The master cylinder converts your brake press into hydraulic pressure. This pressure delivers each wheel brake with braking fluid.

Hoses and lines deliver fluids.

Brake lines and hoses are built rugged. Brake lines are braided in steel to survive exposure to the roadway. Hoses must handle extreme pressure. These both provide each wheel with the brake fluid they need to perform under extreme heat.

Wheel cylinders and calipers do the hard work.

Wheel cylinders connect pistons and your brake shoe. Pistons respond to pressure, specifically pressure from the hoses. Fluid forces the pistons outward. They push the shoes and drum together. In front brakes, the work of the piston is accomplished by the calipers.
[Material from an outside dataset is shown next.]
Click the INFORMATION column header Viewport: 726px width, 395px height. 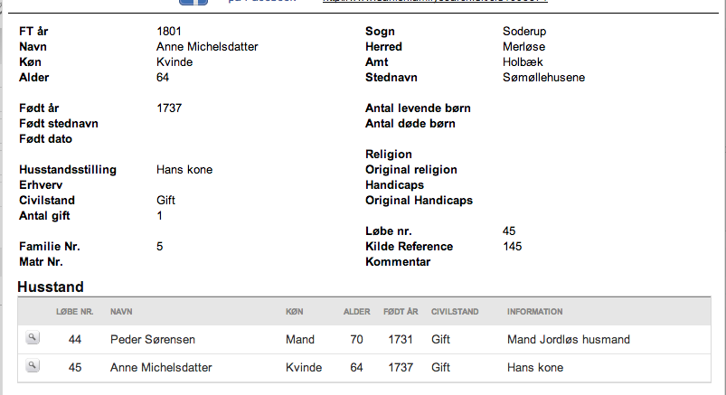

Disc brake pads and shoes help you stop.

Pads and shoes are made up of friction materials. These may be ceramic, composites, or mixtures. All three have different lifespans and levels of stopping power.

How It Comes Together:

Stepping on your brake pedal sends brake fluid through your hoses and tubes. This quickly arrives at your wheel brakes. The whole process can be disrupted by air in the brake lines. Brake fluid won’t compress, air will. That leaves you with spongy brakes. When your brake fluids are checked, air is released using bleeder valves. Bleeding gets out the air and maintains pressure in your lines. That makes sure you have the stopping power you need when you need it.